In this case, the BC Court of Appeal considered a trial judge’s discretion in varying a will under s. 2(1) of the Wills Variation Act. In Bell v. Roy Estate (1993), The deceased was the mother of three children. Her husband died before she did, and before his death both of their wills left their estate to the surviving spouse or, if there was no surviving spouse, divided the estate between the couple’s two sons. No provision was made for their third child, Barbara.
Barbara was temporarily estranged from the parents when at the age of 20 she had a child out of wedlock. Three years later she eloped with her husband, whom the parents did not like. Later on the youngest son, Gordon, began to exhibit antisocial and criminal behaviour, and he was convicted of murder in the 1970s.
The parents were angered by Barbara’s unwillingness or inability to contribute to Gordon’s legal expenses. It appeared on the evidence that Barbara saw little of her mother during the mother’s later years, while the oldest son, Stuart, and his family provided her with care and attention.
Less than a month before she died, the mother revoked her earlier will and made a new one in which the residue of her estate was left to Stuart alone. She stated in this will that she had no comfort or support from Barbara, who only contacted her sporadically over the years. There was no reference in the will to the financial circumstances or relationships between the mother and daughter, and little other evidence regarding their finances was put before the court.
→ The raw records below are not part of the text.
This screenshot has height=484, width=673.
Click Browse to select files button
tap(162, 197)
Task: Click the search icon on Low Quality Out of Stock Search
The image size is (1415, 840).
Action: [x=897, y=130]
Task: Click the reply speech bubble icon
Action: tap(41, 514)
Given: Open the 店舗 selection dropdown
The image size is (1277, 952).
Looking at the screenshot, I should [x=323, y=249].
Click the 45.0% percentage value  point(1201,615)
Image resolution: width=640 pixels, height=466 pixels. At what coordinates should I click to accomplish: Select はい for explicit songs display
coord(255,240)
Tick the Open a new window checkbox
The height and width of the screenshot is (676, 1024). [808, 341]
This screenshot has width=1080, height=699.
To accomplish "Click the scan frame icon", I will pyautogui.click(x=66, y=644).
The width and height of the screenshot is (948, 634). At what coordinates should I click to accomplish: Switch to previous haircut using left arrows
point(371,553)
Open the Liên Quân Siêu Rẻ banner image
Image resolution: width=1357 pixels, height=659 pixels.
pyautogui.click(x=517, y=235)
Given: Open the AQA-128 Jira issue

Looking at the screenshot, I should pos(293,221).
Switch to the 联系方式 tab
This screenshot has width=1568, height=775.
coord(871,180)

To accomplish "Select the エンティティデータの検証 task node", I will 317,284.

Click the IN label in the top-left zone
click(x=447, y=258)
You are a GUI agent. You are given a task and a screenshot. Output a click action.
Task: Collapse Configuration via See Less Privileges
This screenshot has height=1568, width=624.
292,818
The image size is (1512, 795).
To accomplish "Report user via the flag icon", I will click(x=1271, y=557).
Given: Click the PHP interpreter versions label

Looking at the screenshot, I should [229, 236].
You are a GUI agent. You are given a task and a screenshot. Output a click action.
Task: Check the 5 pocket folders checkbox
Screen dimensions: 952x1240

Barbara brought an action to vary the will, which was dismissed at trial. The Court of Appeal noted that the usual approach to an application to vary a will is for the court to determine whether the testator has made adequate provision for the proper maintenance and support of the dependants and, if such provision is lacking, to determine what is adequate, just and equitable in the circumstances. In this case, the first step was not applicable because no provision was made for Barbara. The Court of Appeal considered that no jurisprudence goes so far as to say the disinheritance of an adult child gives them the right to have their parent’s will varied.
The Court held that the trial judge was correct in finding that if the reasons the deceased had in mind when she disinherited Barbara were confirmed, that was enough to support the will. The appeal was dismissed.
An adult child may be disinherited if the parent’s reasons are sustained.